The proposals are a mixed bag. Limiting early voting to a reasonable amount of time before an election probably makes reasonable sense—deadlines matter in politics, and Election Day is the ultimate deadline; candidates should be allowed to make their appeal to voters in full before votes are cast. But even if you agree with most of what the Republicans in Wisconsin are doing from a policy perspective, the politics on display are highly toxic.

Republican's willingness to engage in this sort of bad faith legislating should not be tolerated by the state's voters—the majority of whom voted for Democrats in state legislative races this year, too, by the way.

Some of that outcome is due to the fact that Democrats in Wisconsin, like in America as a whole, tend to cluster in a few densely populated places while Republicans are more spread out. It's easy to draw districts that favor the rural party with political geography that looks like that, and Democrats largely have no one to blame but themselves for the trade-offs that come with evolving into a primarily urban and suburban party.

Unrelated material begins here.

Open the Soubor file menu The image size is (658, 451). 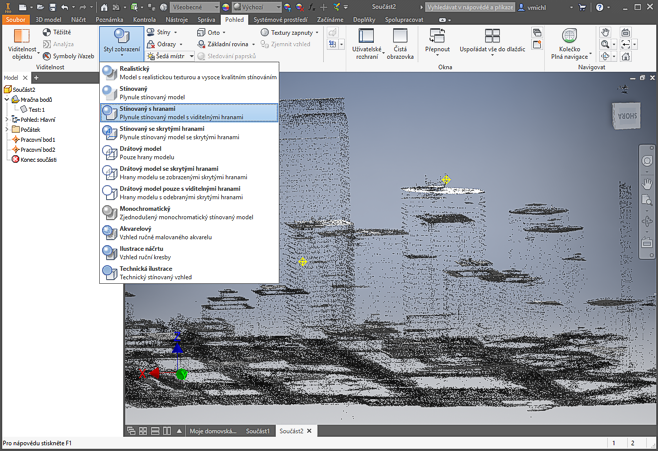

Still, it's not wrong to view what's happening in Wisconsin this week as being fundamentally undemocratic. A defeated governor who championed an unpopular and expensive giveaway to a wealthy foreign company is poised to sign a series of bills tilting power towards a branch of government where his party controls nearly two-thirds of the seats despite having the support of less than half the state—all so that party can maintain a greater degree of power.

Take for example, how Speaker of the House Robin Vos justified the lame duck bills.

Sure, Evers is likely to disagree with "many" of the Republicans in the legislature "believe in," but Evers was duly elected by the voters of the state—something that seems not to enter into Vos' understanding of the situation.

At other times, Vos has argued that the last second changes are a reflection of Wisconsin Republicans' commitment to the separation of powers. "We have allowed far too much authority to flow to the executive," Vos told the AP. "To you, this is all about politics. To me, it's about the institution."

The timing seems to belie that argument. If you think a powerful executive branch is fine when the governor is wearing a Team Red jersey but not when he's wearing a Team Blue jersey (or vice versa), then it doesn't seem like you're actually worried about the separation of powers at all.

The same can be said of each individual proposal being passed this week. If Republicans in the legislature thought it was critical that the governor's control over the WEDC was problematic, they should have proposed and passed changes long ago. Regardless of the merits of any of the individual bills included in the lame duck agenda, the way in which they reached Walker's desk should be enough of a reason for him to veto them—though there is little reason to suspect he will.

Cementing Walker's Foxconn cronyism is bad enough, but the Republican maneuvers in Madison this week also smack of a strong disrespect for the ultimate holders of political power in Wisconsin: the state's voters.